Definition

Molality of a given solution is defined as the total number of moles of solute per kilograms of solvent present in the solution. The molality of a solution is independent of the changes in physical properties of the system such as pressure and temperature as unlike volume, the mass of the system remains constant under all circumstances. Molality is represented by m, which is termed as molal. One molal as the molality of a solution where one gram of solute is dissolved in 1000 grams of solvent.

Molality Formula:

The equation for calculating molality is the ratio of the moles of solute whose molality is to be calculated and the amount of solvent used to dissolve the given solute.

$M= \frac{n}{W}$

Here, M is the molality of the solution that is to be calculated, n is the number of moles of the solute and W is the weight of solvent in Kgs.

Derivation:

Example 1:

For a solution prepared with 5 grams of toluene dissolved in 225 grams of benzene, calculate the molality.

Solution:

The chemical formula of Toluene = C7H8

The chemical formula for Benzene = C6H6

The molecular weight of Toluene = 12×7 + 1×8 = 92 moles/gram

The molecular weight of Benzene = 12×6 + 1×6 = 78 moles/gram

Given, mass of toluene in the solution = 5 g

The number of moles of Toluene =

$n_{T}= \frac{mass in grams}{molecular weight}$

$n_{T}= \frac{5}{92}= 0.054 Mole$

Now, given mass of Benzene = 225 g

Mass in terms of kg of the component =

$\frac{225 grams of Benzene}{1000}= 0.225 kilograms$

Now, we calculate the molality of the solution using the formula given above.
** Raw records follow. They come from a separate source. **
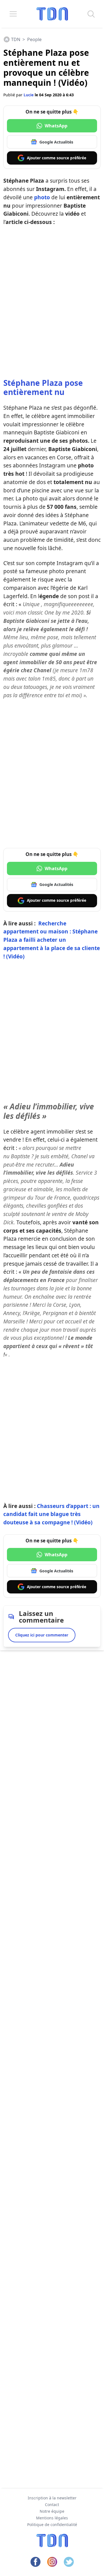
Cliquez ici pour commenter (41, 1635)
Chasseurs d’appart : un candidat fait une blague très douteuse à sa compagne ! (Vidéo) (51, 1514)
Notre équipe (52, 2511)
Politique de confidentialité (52, 2524)
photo (42, 197)
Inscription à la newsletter (52, 2498)
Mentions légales (52, 2517)
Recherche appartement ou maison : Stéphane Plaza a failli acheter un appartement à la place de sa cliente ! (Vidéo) (51, 940)
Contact (52, 2504)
$molality = \frac{Number of moles of the element}{Mass in kg of the solvent}$

$Molality= \frac{0.054}{0.225}= 0.24 m$

The molality of the solution is 0.24m.

Example 2:

A solution prepared using 15 g of sodium sulphate dissolved in 125 ml of water at a temperature of 25ᵒC. The density of water at 25ᵒC is 1 g/cm3. Calculate the molality of the given solution of sodium sulphate.

Solution:

The molecular formula for sodium sulphate is Na2SO4.

The molecular formula for water is H2O.

The molecular mass of sodium sulphate is calculated as given below,

M=23×2+32+16×4=142

The number of moles of sodium sulphate in the given question is calculated as,

$n= \frac{mass in grams}{molecular weight}= \frac{15}{142}= 0.106$

Given, volume of solvent taken at 25ᵒC is 125 ml.

Expressing the amount of solvent in terms of mass,

m=d×V

Here, d is the density of the solvent at the given temperature and V is the volume.

m=1×125=125 g

Expressing the mass of solvent in terms of Kgs,

$m= \frac{125}{1000}= 0.125kg$

Now, using the formula given above, we calculate the molality of the given solution.

$molality= \frac{number of moles of solute}{mass of solvent in Kgs}$

Substituting the values, we get,

$molality= \frac{0.106}{0.125}$

The molality of the given solution is 0.85m.